I don’t even live in the U.S., but there’s something “All-American” about cherry pie to me. It reminds me of the beginning of summer and fireworks and the 4th of July. It’s comforting and down-home and I absolutely LOVE a piece of sweet cherry pie on a warm summer night.

Then again, I also love it in the middle of winter;)

As much as cherry pie is totally a summer treat, the beauty of home-canning is that it’s possible to preserve all of the beautiful fruits of the season to enjoy later. And in the dead of winter, anything that reminds me that summer was not just a figment of my imagination is more than welcome around here!

Now, if you’re not comfortable canning, you can always freeze this cherry pie filling and then defrost and use later. But this recipe is seriously easy to can at home and I would always rather can than freeze if possible as I can guarantee my food will be shelf stable and won’t go bad if the power goes out (which happened last year and thawed out all my frozen cherries, which I then ended up having to can anyway to salvage them).

 

Related: Perfect Homemade Flaky Pie Crust Recipe

 

Also, I like to be able to just open a jar and use it right away without having to wait for it to thaw. And, well, let’s just say I like having the option of eating the pie filling straight out of the jar with a spoon! Don’t judge. Once you try it you’ll understand:)

Cherry pie is a sweet summer treat. But you can just as easily preserve it for enjoyment all year long! Here is a super easy (and tasty) recipe for canning cherry pie filling at home.
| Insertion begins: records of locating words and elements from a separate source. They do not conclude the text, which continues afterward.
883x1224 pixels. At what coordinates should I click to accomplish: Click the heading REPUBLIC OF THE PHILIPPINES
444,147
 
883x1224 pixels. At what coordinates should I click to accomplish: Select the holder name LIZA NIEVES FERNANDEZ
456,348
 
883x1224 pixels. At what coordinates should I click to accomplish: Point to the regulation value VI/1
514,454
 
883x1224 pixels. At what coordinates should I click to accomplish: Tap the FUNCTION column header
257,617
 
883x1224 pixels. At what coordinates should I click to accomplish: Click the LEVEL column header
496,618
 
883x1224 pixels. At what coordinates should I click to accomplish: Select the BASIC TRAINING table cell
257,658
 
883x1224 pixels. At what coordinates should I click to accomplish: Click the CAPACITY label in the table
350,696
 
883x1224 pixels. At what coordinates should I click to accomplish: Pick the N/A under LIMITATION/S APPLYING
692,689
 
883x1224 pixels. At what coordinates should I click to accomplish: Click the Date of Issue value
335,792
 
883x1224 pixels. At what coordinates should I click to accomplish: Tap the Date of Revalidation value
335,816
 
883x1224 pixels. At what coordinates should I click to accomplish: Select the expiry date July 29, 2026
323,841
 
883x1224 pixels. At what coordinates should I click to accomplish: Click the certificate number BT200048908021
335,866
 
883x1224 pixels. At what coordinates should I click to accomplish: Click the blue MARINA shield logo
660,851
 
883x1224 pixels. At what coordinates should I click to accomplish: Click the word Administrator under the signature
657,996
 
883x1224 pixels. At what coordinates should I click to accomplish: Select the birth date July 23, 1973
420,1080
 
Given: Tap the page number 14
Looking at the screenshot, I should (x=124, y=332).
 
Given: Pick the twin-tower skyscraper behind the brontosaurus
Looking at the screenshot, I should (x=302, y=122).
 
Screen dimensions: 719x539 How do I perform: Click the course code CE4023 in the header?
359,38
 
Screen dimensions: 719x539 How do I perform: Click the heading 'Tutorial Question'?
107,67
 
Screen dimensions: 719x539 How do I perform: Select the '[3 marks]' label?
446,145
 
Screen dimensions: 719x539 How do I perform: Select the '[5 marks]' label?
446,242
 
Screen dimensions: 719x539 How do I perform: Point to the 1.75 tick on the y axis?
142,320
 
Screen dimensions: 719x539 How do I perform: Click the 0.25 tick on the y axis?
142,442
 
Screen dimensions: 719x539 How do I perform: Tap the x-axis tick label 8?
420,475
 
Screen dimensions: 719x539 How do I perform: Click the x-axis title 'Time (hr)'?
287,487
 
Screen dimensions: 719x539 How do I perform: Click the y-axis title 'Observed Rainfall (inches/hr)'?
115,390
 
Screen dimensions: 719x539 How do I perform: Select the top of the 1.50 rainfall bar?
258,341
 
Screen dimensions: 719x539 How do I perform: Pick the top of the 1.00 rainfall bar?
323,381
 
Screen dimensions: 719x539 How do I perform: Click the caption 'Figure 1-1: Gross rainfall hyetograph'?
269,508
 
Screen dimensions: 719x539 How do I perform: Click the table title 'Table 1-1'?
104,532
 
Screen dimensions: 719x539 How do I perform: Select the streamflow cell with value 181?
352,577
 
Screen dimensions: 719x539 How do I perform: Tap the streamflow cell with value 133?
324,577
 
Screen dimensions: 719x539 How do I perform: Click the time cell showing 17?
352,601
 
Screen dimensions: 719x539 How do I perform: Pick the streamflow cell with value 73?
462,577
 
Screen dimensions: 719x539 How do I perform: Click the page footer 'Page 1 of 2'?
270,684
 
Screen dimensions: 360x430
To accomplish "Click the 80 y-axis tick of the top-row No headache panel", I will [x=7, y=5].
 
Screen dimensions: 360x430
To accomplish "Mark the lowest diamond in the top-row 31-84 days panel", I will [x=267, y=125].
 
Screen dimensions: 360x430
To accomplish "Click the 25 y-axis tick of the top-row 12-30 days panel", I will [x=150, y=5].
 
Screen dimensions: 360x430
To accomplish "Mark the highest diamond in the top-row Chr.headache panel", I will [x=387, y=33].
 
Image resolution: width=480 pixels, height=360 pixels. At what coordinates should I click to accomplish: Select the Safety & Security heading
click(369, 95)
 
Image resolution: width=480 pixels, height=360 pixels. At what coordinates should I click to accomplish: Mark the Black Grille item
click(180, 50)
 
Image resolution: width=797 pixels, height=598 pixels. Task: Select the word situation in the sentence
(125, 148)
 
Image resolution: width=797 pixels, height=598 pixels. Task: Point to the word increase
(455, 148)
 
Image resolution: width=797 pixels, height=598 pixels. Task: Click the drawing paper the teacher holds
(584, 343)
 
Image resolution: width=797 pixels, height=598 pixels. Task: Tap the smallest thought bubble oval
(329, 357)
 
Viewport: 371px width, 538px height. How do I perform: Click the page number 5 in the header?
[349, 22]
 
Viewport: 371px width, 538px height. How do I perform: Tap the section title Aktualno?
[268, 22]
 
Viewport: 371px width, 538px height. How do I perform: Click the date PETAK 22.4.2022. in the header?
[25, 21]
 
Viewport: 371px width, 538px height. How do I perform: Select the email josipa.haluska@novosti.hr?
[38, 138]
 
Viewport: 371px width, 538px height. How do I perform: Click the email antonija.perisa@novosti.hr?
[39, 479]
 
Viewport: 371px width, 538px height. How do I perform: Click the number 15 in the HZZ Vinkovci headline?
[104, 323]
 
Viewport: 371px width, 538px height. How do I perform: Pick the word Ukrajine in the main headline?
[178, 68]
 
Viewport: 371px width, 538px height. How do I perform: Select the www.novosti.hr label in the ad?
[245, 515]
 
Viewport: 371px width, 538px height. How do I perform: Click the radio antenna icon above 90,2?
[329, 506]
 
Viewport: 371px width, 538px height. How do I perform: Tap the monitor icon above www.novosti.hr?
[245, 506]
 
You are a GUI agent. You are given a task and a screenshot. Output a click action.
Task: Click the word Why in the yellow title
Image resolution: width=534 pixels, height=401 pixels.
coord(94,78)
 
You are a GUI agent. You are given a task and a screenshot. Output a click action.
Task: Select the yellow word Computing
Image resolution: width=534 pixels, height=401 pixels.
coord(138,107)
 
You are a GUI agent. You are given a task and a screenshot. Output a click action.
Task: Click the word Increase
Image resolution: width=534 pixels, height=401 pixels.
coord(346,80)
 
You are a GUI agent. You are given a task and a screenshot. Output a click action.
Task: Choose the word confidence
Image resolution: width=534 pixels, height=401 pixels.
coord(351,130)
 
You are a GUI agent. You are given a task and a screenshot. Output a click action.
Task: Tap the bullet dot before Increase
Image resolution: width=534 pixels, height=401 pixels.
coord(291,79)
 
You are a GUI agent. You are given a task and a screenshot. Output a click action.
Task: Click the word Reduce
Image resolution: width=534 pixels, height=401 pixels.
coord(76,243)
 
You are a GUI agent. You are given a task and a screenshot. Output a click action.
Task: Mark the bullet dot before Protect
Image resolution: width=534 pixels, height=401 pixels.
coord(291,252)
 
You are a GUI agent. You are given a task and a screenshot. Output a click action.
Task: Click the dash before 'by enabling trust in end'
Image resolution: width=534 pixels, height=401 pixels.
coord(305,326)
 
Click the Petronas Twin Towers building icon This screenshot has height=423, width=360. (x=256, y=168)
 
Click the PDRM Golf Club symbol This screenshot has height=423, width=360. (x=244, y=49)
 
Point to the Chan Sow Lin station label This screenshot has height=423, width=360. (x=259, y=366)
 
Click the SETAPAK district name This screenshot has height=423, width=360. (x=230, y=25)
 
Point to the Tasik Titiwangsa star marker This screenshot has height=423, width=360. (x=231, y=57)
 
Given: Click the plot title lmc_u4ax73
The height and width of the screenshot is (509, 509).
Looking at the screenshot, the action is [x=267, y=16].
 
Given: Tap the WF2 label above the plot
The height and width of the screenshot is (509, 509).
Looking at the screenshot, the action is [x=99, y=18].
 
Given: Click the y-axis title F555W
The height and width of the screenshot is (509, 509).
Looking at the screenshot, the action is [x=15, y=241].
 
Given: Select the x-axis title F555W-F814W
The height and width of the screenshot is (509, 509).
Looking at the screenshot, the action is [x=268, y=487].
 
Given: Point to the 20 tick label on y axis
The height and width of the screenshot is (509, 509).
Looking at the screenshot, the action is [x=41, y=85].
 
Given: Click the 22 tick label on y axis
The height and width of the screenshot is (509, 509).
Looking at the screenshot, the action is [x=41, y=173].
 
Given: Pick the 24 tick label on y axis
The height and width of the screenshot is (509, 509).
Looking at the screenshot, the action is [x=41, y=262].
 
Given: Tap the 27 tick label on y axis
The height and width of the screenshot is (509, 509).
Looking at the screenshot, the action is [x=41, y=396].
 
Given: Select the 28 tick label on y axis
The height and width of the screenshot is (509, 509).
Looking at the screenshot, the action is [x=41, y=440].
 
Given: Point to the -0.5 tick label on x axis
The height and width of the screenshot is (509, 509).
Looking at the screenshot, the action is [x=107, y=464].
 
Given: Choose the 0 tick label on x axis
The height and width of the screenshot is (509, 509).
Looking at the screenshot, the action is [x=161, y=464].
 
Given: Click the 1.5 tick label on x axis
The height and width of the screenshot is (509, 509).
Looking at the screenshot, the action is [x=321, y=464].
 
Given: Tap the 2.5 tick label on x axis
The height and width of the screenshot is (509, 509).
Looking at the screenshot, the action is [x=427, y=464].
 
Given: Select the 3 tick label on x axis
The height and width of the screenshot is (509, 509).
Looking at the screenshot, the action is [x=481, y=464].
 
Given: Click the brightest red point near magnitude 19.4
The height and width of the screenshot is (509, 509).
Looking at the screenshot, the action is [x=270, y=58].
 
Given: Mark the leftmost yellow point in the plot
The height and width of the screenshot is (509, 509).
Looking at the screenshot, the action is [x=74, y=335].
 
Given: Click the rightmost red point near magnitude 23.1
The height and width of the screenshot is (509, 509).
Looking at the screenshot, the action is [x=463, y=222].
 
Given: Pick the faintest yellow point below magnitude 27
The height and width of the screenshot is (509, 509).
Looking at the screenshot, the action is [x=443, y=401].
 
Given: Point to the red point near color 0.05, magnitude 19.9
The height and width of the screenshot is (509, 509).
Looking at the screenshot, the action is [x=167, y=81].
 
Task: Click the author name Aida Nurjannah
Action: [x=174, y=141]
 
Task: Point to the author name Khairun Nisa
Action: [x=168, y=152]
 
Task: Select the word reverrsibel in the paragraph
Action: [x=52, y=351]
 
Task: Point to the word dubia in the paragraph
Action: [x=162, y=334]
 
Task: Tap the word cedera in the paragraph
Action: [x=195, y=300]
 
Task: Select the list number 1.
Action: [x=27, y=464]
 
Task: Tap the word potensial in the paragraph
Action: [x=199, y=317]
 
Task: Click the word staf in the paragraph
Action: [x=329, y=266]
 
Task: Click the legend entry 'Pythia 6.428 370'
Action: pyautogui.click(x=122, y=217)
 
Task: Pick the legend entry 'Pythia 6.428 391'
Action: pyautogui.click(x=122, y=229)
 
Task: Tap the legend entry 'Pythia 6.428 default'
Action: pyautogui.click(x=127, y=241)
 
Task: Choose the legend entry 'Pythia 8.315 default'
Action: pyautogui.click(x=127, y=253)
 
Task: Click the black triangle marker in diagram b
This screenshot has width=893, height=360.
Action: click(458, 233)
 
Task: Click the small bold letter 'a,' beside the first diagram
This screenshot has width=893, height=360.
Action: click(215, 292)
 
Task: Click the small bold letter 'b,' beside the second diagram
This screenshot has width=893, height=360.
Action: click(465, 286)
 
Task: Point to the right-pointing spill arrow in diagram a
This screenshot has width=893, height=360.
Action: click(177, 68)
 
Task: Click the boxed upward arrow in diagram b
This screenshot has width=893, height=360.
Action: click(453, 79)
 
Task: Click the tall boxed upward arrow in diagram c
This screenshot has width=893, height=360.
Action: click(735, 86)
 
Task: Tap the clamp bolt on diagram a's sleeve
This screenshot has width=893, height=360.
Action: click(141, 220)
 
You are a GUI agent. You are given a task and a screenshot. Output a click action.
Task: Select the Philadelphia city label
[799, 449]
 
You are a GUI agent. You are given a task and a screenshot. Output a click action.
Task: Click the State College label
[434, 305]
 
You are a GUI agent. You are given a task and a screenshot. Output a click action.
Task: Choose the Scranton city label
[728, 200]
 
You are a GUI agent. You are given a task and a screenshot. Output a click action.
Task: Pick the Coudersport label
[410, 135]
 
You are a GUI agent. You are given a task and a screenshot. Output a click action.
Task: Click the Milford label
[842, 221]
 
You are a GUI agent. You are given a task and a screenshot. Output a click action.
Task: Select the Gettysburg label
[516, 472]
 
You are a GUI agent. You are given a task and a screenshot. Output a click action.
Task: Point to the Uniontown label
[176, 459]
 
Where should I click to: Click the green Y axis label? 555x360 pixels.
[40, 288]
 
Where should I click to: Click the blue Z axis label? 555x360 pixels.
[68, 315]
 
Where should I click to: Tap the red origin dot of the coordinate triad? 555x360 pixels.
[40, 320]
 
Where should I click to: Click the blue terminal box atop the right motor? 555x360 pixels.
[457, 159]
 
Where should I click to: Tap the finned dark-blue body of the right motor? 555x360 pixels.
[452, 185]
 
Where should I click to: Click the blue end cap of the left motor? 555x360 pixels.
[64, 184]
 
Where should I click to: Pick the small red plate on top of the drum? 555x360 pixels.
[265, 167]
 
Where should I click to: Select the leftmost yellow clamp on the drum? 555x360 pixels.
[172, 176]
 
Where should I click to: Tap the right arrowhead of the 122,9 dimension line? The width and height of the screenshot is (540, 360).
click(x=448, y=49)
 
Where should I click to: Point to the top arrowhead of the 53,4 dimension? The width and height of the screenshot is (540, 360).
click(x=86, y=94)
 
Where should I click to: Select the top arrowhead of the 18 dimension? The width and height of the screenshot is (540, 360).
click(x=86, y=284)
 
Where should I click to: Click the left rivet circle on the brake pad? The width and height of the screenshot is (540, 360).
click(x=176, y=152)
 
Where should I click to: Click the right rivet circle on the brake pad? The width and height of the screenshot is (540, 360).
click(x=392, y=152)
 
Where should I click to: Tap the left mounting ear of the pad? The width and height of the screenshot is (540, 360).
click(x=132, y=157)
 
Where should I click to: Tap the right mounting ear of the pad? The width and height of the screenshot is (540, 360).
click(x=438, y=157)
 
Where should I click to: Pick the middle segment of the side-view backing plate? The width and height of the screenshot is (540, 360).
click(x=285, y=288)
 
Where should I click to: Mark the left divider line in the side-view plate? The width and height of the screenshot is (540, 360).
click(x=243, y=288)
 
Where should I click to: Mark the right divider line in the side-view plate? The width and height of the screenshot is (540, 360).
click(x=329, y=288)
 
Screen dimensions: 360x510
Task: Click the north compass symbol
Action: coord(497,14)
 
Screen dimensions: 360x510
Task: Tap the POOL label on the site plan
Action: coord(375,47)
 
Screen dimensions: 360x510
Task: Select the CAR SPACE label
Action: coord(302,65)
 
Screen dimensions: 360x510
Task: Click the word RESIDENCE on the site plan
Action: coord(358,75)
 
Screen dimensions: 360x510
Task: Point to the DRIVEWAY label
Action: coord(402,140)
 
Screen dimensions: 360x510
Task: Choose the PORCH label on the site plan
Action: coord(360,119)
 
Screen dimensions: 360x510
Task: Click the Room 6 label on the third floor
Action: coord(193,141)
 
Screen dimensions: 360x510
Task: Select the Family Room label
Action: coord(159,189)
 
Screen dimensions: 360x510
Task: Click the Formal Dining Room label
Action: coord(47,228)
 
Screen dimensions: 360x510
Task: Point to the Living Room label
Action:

And speaking of eating it with a spoon, there are other ways to enjoy this pie filling aside from in a traditional pie and right out of the jar. You could make a cherry crumble (which is super easy and requires no prep time for pie crust). Or you could eat it over cheesecake or ice cream or yogurt or oatmeal… So many possibilities! 

However you choose to enjoy it, you really can’t go wrong by having some of this pie filling on hand. Having jars of any type of pie filling in your pantry is also a huge time saver if you’re having company or need to throw together a quick dessert for any reason. You can still say it’s made from scratch , but you will save tons of time when making your dessert if you already have the filling prepared and ready to go!

It also makes a great gift for Christmas or for a housewarming gift. You can add a pretty label to it and gift it on its own or you can mix up the dry ingredients needed for pie crust or for a crumble topping and attach a recipe with it to give as a “gift set.” You can’t go wrong either way!

 

Related: How to Can Blueberry Pie Filling

 

So what do you need to can your own cherry pie filling? 

One thing you will definitely need to can any pie filling successfully (and ensure the quality stands the test of time) is a product called Clear-Jel. Clear-Jel basically takes the place of cornstarch or flour in pie filling recipes; It is used to thicken the mixture so that it holds together and doesn’t make your pie runny and liquidy. But Clear-Jel is better suited for canning as it does not degrade over time. Flour and cornstarch can both end up clumping together and ruining the consistency and quality of your pie filling. I use Hoosier Hill Farm Clear-Jel and have always had perfect pie filling, even after a year or more of sitting in the pantry. 

Cherry pie is a sweet summer treat. But you can just as easily preserve it for enjoyment all year long! Here is a super easy (and tasty) recipe for canning cherry pie filling at home.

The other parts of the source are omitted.